Economic pressures continue to hamper consumer spending, and industry players are not expecting to see the usual increase in demand as factories close for the two-week holiday.

According to a global freight forwarder, the year-end holiday in 2022 did not deplete stock levels.

For this reason, a limited uptick in demand is expected after the Chinese Lunar New Year period.

Rate data provider TAC Index said rates were trending downwards, which seems to confirm the lack of a Chinese New Year rush.

“There were no signs yet of any rise towards a ‘mini peak’ ahead of Chinese New Year, with outbound Shanghai [rate index] falling steeply by 10.3% week on week, leaving that index down 40.8% year on year,” TAC Index said in its weekly market summary.

However, there are indications factories were preparing for a rise in COVID cases after the holiday due to more mixing as people return home for the break.

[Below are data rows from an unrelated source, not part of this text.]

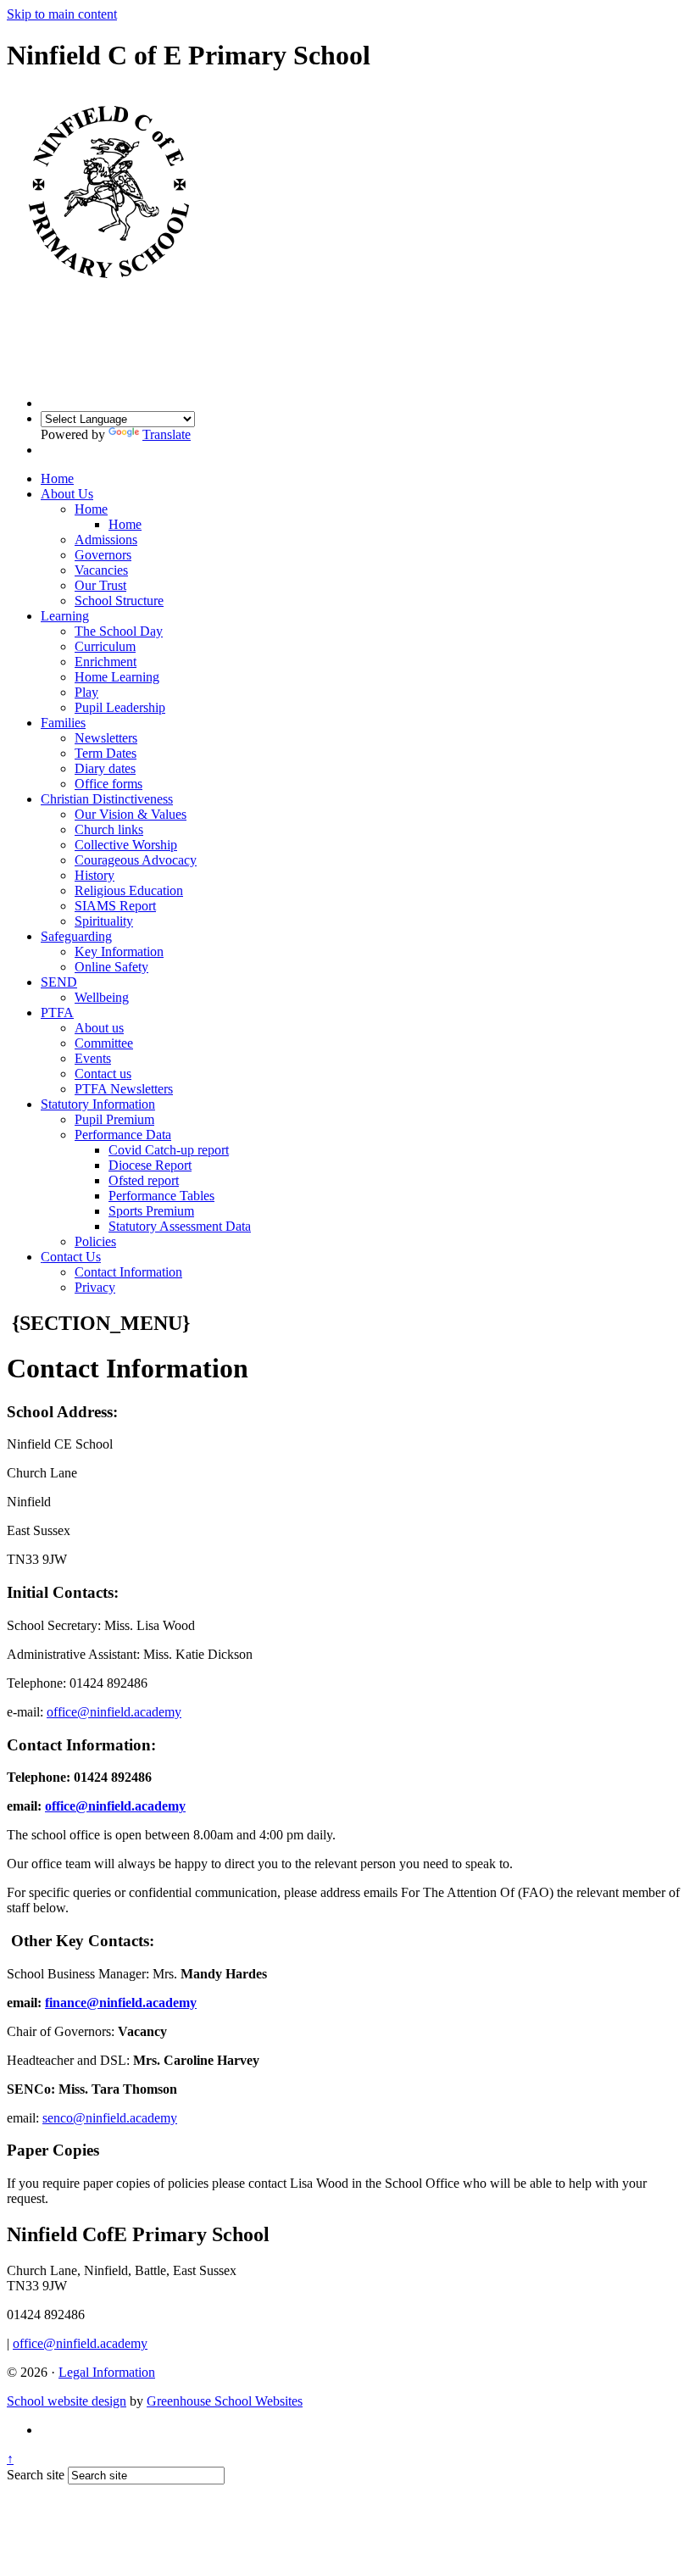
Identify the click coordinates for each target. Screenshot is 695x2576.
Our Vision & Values (130, 814)
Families (63, 722)
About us (99, 1028)
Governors (103, 555)
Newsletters (106, 738)
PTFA (57, 1012)
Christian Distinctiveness (107, 799)
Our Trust (100, 585)
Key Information (119, 951)
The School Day (119, 631)
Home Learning (117, 677)
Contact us (103, 1073)
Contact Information (128, 1272)
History (94, 875)
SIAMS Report (115, 906)
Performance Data (123, 1134)
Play (86, 692)
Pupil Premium (114, 1119)
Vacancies (101, 570)
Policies (95, 1241)
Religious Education (129, 890)
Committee (104, 1043)
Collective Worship (126, 844)
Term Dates (105, 753)
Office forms (108, 783)
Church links (109, 829)
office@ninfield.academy (114, 1712)
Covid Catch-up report (168, 1150)
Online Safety (111, 967)
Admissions (106, 539)
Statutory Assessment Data (179, 1226)
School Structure (119, 600)
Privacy (95, 1287)
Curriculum (105, 646)
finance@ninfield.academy (121, 2002)
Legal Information (106, 2372)
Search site (35, 2475)
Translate (166, 434)
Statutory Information (98, 1104)
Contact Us (71, 1256)
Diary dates (105, 768)
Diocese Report (150, 1165)
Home (57, 478)
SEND (59, 982)
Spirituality (104, 921)
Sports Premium (151, 1211)
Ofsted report (143, 1180)
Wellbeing (102, 997)
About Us (67, 494)
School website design (66, 2401)
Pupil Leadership (120, 707)
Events (93, 1058)
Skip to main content (62, 14)
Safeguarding (76, 936)
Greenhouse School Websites (225, 2401)
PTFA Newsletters (124, 1089)
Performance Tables (161, 1195)
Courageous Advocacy (136, 860)
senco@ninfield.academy (109, 2118)
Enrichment (105, 661)
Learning (65, 616)
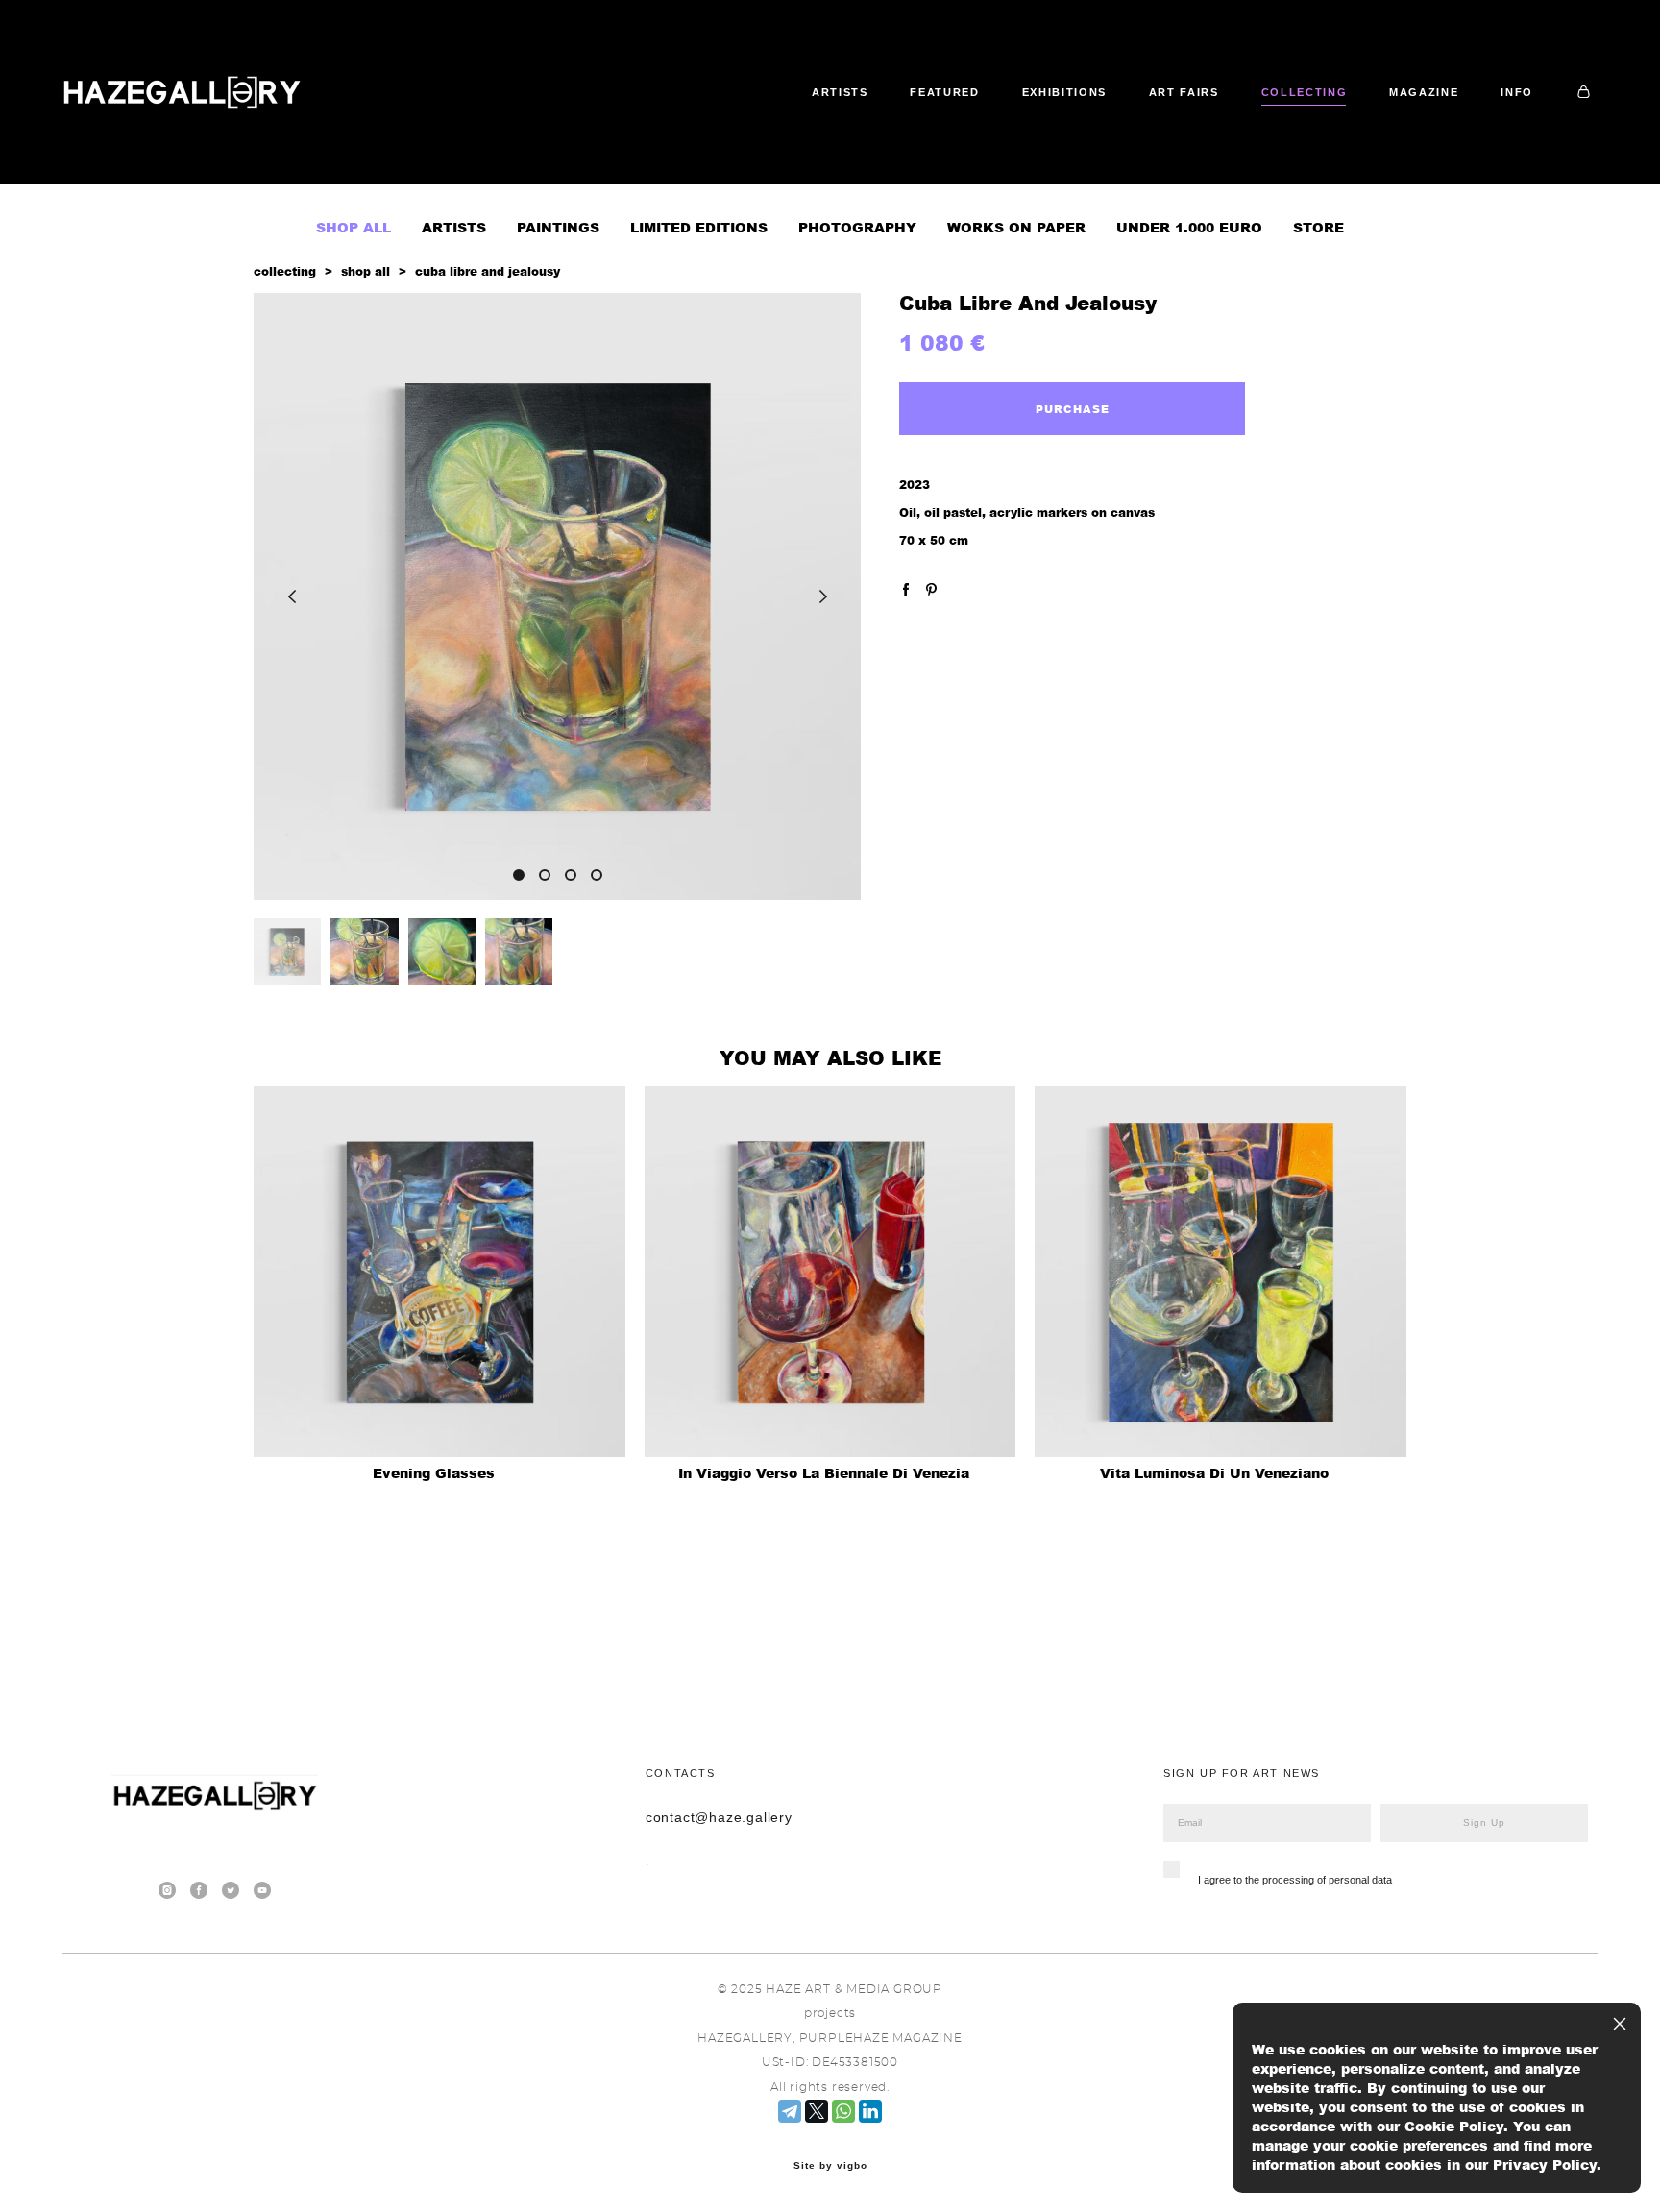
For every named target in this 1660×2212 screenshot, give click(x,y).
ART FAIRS (1184, 92)
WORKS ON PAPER (1016, 227)
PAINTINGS (558, 227)
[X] (816, 2111)
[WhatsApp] (843, 2111)
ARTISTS (840, 92)
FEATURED (944, 92)
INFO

“Some sources said Chinese suppliers were ramping up production ahead of a potential rise in infections over Chinese New Year, though others suggested local COVID levels may have already peaked in December,” TAC noted.

Data provider CLIVE also identified the potential impact of rising COVID cases: “What lies ahead remains uncertain. After a surprisingly strong start for the air cargo market in January 2022, this new year will likely be impacted by the earlier Chinese New Year and growing concerns of rising COVID levels which, in China, is already impacting some factory production.”